[YOUR TASK]
Would you set down the whole listing again exactly as it appears?

[DATA SHOWN]
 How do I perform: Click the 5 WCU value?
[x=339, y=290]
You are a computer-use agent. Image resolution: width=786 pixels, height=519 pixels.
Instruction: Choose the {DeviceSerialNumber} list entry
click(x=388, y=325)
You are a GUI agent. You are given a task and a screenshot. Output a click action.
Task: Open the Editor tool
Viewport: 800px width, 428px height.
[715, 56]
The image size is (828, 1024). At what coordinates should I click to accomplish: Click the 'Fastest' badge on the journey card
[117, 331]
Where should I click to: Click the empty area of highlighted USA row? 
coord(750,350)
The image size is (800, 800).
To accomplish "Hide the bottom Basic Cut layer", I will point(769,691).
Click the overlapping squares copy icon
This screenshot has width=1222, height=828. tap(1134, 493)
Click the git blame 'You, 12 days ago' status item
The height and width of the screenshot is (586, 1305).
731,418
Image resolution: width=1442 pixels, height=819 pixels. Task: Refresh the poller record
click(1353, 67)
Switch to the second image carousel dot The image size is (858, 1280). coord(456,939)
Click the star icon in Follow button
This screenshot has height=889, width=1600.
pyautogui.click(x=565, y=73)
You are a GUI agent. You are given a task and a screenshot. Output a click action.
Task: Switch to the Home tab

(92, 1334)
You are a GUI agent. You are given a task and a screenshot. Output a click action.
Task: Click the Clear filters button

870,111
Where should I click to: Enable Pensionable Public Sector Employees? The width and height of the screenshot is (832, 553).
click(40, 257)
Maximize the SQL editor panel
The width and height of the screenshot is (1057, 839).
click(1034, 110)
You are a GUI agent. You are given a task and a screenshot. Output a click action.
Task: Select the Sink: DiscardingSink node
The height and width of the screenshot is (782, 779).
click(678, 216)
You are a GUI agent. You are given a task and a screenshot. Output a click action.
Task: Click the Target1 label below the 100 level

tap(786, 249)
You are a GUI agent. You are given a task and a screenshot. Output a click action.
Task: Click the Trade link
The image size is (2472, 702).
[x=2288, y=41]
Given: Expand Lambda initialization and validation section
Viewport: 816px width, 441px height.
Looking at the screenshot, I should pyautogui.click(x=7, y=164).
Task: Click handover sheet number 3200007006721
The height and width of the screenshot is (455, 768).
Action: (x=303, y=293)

[ANSWER]
 How do I perform: Click the 5 WCU value?
[x=339, y=290]
You are a computer-use agent. Image resolution: width=786 pixels, height=519 pixels.
Instruction: Choose the {DeviceSerialNumber} list entry
click(x=388, y=325)
You are a GUI agent. You are given a task and a screenshot. Output a click action.
Task: Open the Editor tool
Viewport: 800px width, 428px height.
[715, 56]
The image size is (828, 1024). At what coordinates should I click to accomplish: Click the 'Fastest' badge on the journey card
[117, 331]
Where should I click to: Click the empty area of highlighted USA row? 
coord(750,350)
The image size is (800, 800).
To accomplish "Hide the bottom Basic Cut layer", I will point(769,691).
Click the overlapping squares copy icon
This screenshot has width=1222, height=828. tap(1134, 493)
Click the git blame 'You, 12 days ago' status item
The height and width of the screenshot is (586, 1305).
731,418
Image resolution: width=1442 pixels, height=819 pixels. Task: Refresh the poller record
click(1353, 67)
Switch to the second image carousel dot The image size is (858, 1280). coord(456,939)
Click the star icon in Follow button
This screenshot has height=889, width=1600.
pyautogui.click(x=565, y=73)
You are a GUI agent. You are given a task and a screenshot. Output a click action.
Task: Switch to the Home tab

(92, 1334)
You are a GUI agent. You are given a task and a screenshot. Output a click action.
Task: Click the Clear filters button

870,111
Where should I click to: Enable Pensionable Public Sector Employees? The width and height of the screenshot is (832, 553).
click(40, 257)
Maximize the SQL editor panel
The width and height of the screenshot is (1057, 839).
click(1034, 110)
You are a GUI agent. You are given a task and a screenshot. Output a click action.
Task: Select the Sink: DiscardingSink node
The height and width of the screenshot is (782, 779).
click(678, 216)
You are a GUI agent. You are given a task and a screenshot. Output a click action.
Task: Click the Target1 label below the 100 level

tap(786, 249)
You are a GUI agent. You are given a task and a screenshot. Output a click action.
Task: Click the Trade link
The image size is (2472, 702).
[x=2288, y=41]
Given: Expand Lambda initialization and validation section
Viewport: 816px width, 441px height.
Looking at the screenshot, I should pyautogui.click(x=7, y=164).
Task: Click handover sheet number 3200007006721
The height and width of the screenshot is (455, 768).
Action: (x=303, y=293)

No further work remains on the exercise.